(Exercise): Copy out the rows word for word, from the line containing "The image size is (995, 428)." through the end of the rows, both ends included.

(Supplied records):
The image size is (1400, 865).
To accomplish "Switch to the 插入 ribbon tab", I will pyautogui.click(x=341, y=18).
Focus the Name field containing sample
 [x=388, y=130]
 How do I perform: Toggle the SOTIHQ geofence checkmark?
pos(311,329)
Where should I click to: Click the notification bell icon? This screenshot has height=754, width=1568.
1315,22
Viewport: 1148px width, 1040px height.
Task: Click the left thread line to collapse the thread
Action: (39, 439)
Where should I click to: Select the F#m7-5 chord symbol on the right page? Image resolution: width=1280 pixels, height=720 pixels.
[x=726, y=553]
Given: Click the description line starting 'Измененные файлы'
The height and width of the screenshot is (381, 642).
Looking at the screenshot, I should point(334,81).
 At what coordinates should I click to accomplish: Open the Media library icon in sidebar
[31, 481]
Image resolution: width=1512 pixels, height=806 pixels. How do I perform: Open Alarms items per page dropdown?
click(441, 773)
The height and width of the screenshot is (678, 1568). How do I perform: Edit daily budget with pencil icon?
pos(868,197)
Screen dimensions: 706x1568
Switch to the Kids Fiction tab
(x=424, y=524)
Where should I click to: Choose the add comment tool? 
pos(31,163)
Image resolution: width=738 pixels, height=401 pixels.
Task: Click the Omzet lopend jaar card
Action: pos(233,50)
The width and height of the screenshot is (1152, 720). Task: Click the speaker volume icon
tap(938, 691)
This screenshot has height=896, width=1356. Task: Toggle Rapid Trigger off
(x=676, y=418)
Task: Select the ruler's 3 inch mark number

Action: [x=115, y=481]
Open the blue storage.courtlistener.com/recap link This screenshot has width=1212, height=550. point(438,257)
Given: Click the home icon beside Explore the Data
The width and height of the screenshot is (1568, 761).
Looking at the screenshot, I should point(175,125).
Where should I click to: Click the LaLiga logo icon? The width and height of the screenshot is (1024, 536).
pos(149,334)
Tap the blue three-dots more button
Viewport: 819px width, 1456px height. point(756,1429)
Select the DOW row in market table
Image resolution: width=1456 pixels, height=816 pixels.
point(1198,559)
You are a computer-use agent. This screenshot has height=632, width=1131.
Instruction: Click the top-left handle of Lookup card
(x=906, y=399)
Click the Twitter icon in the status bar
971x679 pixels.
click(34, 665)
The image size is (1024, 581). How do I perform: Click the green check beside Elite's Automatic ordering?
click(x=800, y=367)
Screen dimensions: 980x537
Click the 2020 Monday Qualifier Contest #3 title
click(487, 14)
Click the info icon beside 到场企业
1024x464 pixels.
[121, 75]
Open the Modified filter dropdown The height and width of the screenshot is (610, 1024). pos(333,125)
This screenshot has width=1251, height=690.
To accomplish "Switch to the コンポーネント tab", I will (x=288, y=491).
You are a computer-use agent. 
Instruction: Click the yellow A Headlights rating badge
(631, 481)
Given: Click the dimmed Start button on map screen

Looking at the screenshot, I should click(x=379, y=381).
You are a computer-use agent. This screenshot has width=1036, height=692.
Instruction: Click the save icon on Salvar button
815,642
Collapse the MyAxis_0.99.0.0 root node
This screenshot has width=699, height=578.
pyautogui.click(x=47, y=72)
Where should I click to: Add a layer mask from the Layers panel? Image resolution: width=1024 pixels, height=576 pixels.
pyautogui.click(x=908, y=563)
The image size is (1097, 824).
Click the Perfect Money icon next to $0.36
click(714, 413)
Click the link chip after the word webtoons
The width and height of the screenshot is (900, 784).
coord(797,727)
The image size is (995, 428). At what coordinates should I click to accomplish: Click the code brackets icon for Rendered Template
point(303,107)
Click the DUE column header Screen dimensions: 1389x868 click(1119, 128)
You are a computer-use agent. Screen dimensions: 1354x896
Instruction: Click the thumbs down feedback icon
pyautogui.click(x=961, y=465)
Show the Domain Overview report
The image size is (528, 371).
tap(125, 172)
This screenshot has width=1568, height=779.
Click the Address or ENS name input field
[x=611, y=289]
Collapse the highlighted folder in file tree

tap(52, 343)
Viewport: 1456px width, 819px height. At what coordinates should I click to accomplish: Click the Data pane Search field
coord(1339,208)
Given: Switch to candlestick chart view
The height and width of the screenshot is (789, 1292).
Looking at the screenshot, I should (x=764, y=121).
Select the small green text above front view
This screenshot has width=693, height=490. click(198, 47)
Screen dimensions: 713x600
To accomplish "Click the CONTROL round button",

(Task output):
The image size is (995, 428). At what coordinates should I click to accomplish: Click the code brackets icon for Rendered Template
point(303,107)
Click the DUE column header Screen dimensions: 1389x868 click(1119, 128)
You are a computer-use agent. Screen dimensions: 1354x896
Instruction: Click the thumbs down feedback icon
pyautogui.click(x=961, y=465)
Show the Domain Overview report
The image size is (528, 371).
tap(125, 172)
This screenshot has width=1568, height=779.
Click the Address or ENS name input field
[x=611, y=289]
Collapse the highlighted folder in file tree

tap(52, 343)
Viewport: 1456px width, 819px height. At what coordinates should I click to accomplish: Click the Data pane Search field
coord(1339,208)
Given: Switch to candlestick chart view
The height and width of the screenshot is (789, 1292).
Looking at the screenshot, I should (x=764, y=121).
Select the small green text above front view
This screenshot has width=693, height=490. click(198, 47)
Screen dimensions: 713x600
To accomplish "Click the CONTROL round button",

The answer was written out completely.